Just look at SaaS, for example. For some organizations SaaS and cloud are synonymous. In fact, as SaaS represents merely the baseline for cloud services that must ultimately be tied to other business functions to deliver the right business solutions.

However, as cloud matures, so the ongoing debates about the respective benefits of private and public cloud seem increasingly irrelevant. It’s now widely acknowledged that the various merits or demerits of public and private cloud are not inherent in each model; rather, it is about selecting the right technology, or (more commonly) mix of technologies for each specific use case. In some cases the answer will be a private cloud implementation; in others, a public; in others still, a combination of the two.

Similarly, any notion that on-premise applications and infrastructures will be entirely replaced by faster, less expensive and more agile cloud alternatives simply does not stand-up to scrutiny. The nature of certain business functions combined with the need to secure ever-increasing pools of business management and customer data means that some form of on-premise approach will always be needed.

Financial services organizations provide a good example. Much of the customer data they process is highly sensitive, making it unlikely that everyone will feel comfortable hosting their business applications entirely in the public cloud (although many of these firms do). Similarly, public sector organizations cannot rely solely on public cloud services because of the rigorous compliance requirements to which they are subject.

Businesses are becoming more practical about what should and should not be put in the cloud. As a result, a new and exciting era is dawning in the cloud debate. Technology itself is finally being upstaged by what really matters: understanding how and where cloud can make businesses more successful.

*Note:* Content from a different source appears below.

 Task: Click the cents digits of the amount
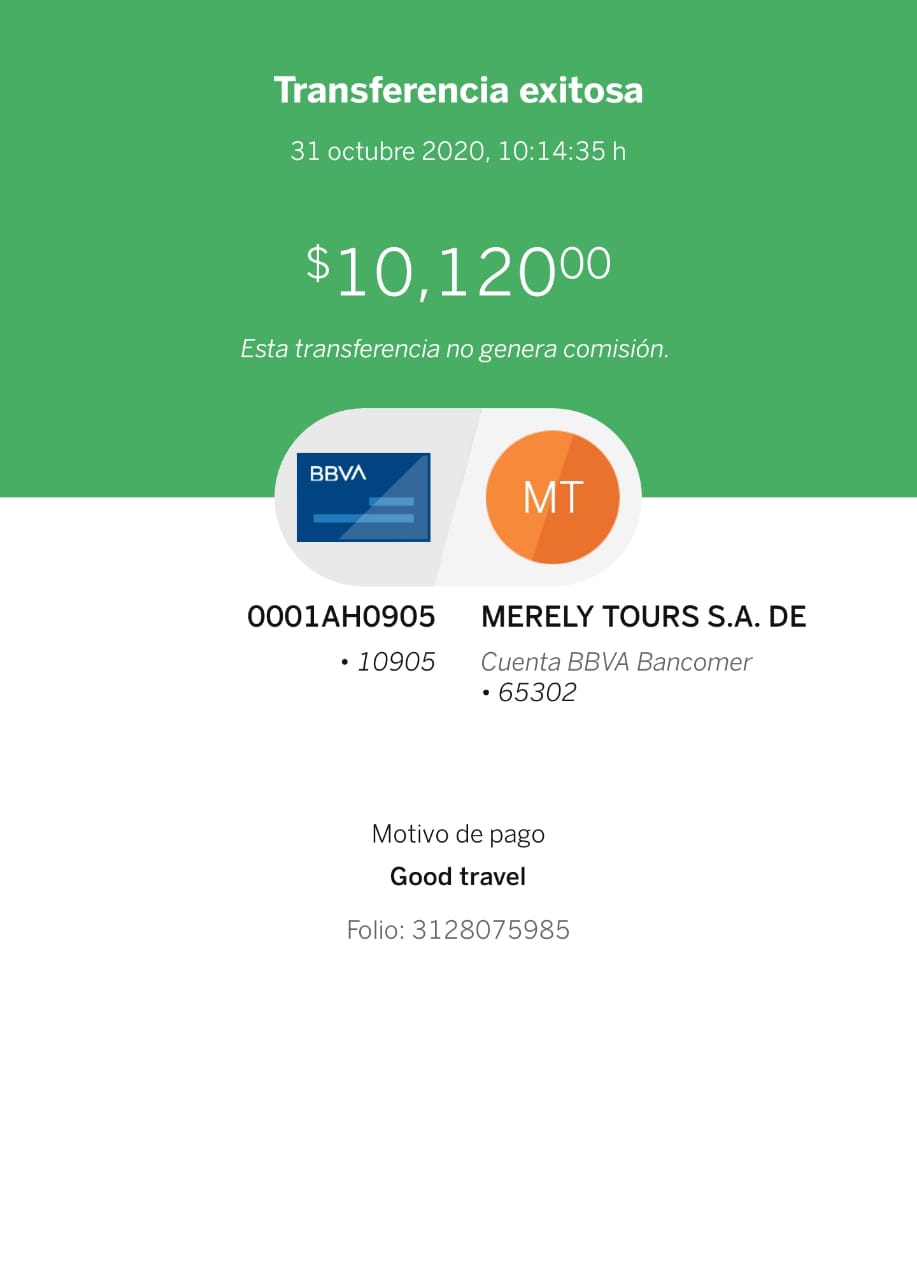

Business solutions have always had two clear goals: overcoming roadblocks or improving business performance and the cloud is no different. Determining what functionality is required will be the first step in deciding which platform is right for the business. As long as an organisation feels secure, the delivery system becomes less important.

Business leaders will need to balance their needs, constraints, and security requirements to choose which solution is best for them. An online retailer will more likely value agility above any other consideration, and be more inclined to run some mission-critical apps on a flexible public cloud platform. On the other hand, a multinational company, comprising brands under a single umbrella, will likely need to consolidate many of its processes internally for logistical and security reasons.

The potential afforded by taking this practical approach to the cloud is huge. Today businesses can already choose cloud applications from service catalogues to meet specific business challenges. For instance, an HR team can select from a range of talent management solutions to find a service that meets their selection criteria perfectly – whether that is cost or scalability. These capabilities will only become more powerful over time.

In the coming years it is likely that fewer people will buy complete off-the-shelf applications. Instead, I believe that business users will select components of apps according to their needs and integrate them into what is effectively a bespoke application. Businesses will be able to benefit from database-as-a-service to develop new applications in a public or private environment, depending on their needs. This approach is only possible thanks to the power of the cloud, but still at its heart is traditional business sense – understanding what the business challenge is and then finding the best way to address it.

The cloud is maturing, and the way that we view the cloud is maturing too. Businesses must worry less about which capital letters precede their cloud –as-a-Service and instead see the cloud for what it is: a channel for connecting business challenges with the solutions that address them best.

This is what we mean by ‘delivering business advantage with cloud applications’: it is about bringing meaning back to the cloud by demonstrating what it delivers rather than how it is delivered.